=== PROBLÈME À RÉSOUDRE ===
D'après l'article sur les filles-mères de Bobo-Dioulasso, pour quelle raison des jeunes filles issues de milieux pauvres vont-elles avec des jeunes garçons ou des hommes ? Répondez en une à trois phrases.

=== TEXTE FOURNI ===
+---+

Après avoir donné la parole dans son dernier numéro aux filles-mères de Bobo-Dioulasso “Constat”, cette semaine, se penche sur les causes, les conséquences et les solutions à ce phénomène qui, chaque jour prend de l’ampleur dans la ville de Sya. Des travailleurs sociaux et des membres d’associations donnent leurs points de vue.

D’emblée, il faut dire que la plupart des travailleurs sociaux rencontrés estiment que : “Le problème des filles-mères est devenu une difficulté dont la gestion n’est pas toujours aisée” au regard de ses causes et de ses conséquences. Les causes généralement avancées sont la pauvreté, l’ignorance des jeunes filles, leur cupidité, le relâchement de certaines valeurs, le manque de repères pour ces jeunes filles, la crise d’adolescence.

Les filles-mères sont issues généralement de milieux pauvres et comme l’adage le dit, : “La pauvreté est mère de tous les vices”. Quelques présents ou des billets de banque ont forcément une certaine influence sur ces jeunes filles qui, souvent malgré elles, vont avec des jeunes garçons ou des hommes afin de subvenir aux besoins alimentaire et financier.

De l’instinct de survie initiale, on débouche sur une certaine cupidité de ces filles qui par la suite, veulent “ tout avoir et tout de suite”. Une course effrénée s’engage vers des biens matériels qu’on veut accumuler indéfiniment. Ainsi, des filles issues de familles dont la situation économique est très précaire se retrouvent avec des vêtements de valeur ou des engins (les fameuses JC), sans que personne de leur entourage ne s’en émeuve.

Alors qu’en réalité, elles se livrent à la prostitution, mais personne en famille n’ose leur demander quoi que ce soit. Selon Mme Assita Monique Tamboula, chef du service protection du jeune enfant et de la promotion de la famille de l’Action sociale, la moindre des choses serait de leur demander la provenance de ces biens. Ainsi, l’enfant vit au-dessus des moyens de ses parents, mais avec toutes les conséquences que cela comporte !

+---+

=== DONNÉES FOURNIES ===
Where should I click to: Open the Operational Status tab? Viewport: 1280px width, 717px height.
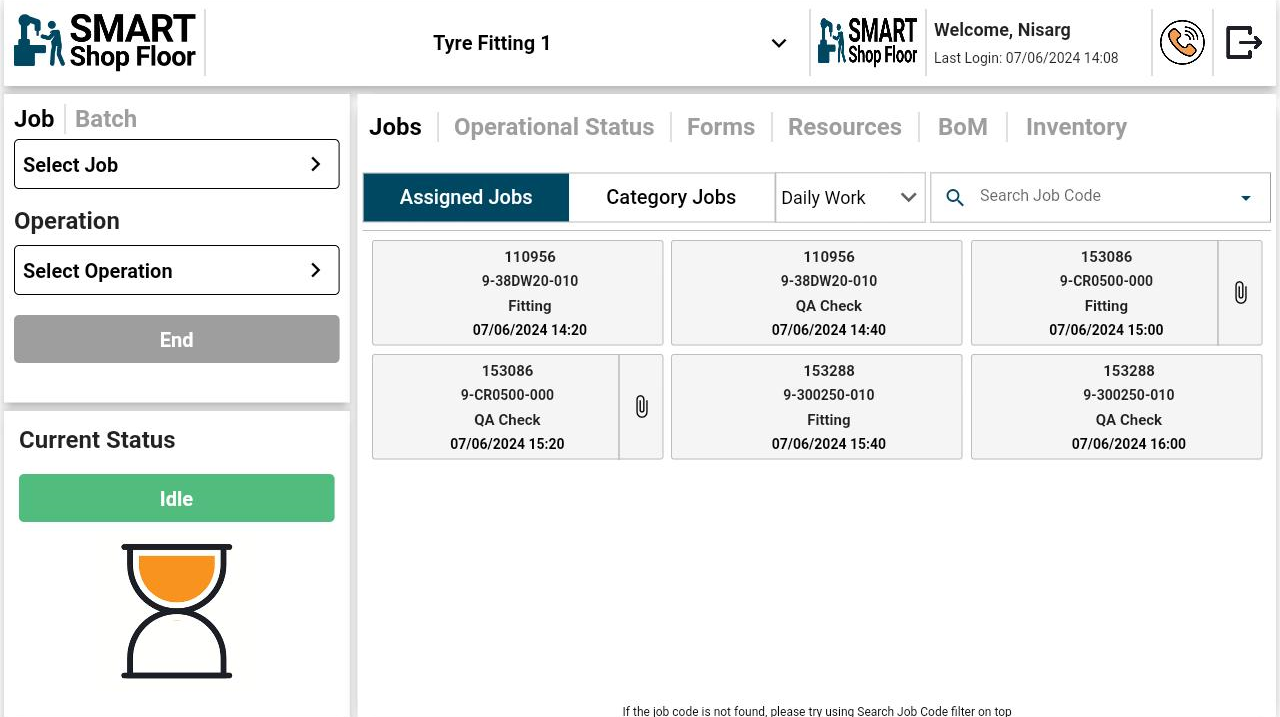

+---+

=== RÉPONSE RÉDIGÉE ===
Elles le font, souvent malgré elles, afin de subvenir à leurs besoins alimentaires et financiers. Issues de milieux pauvres, elles subissent l'influence de quelques présents ou de billets de banque.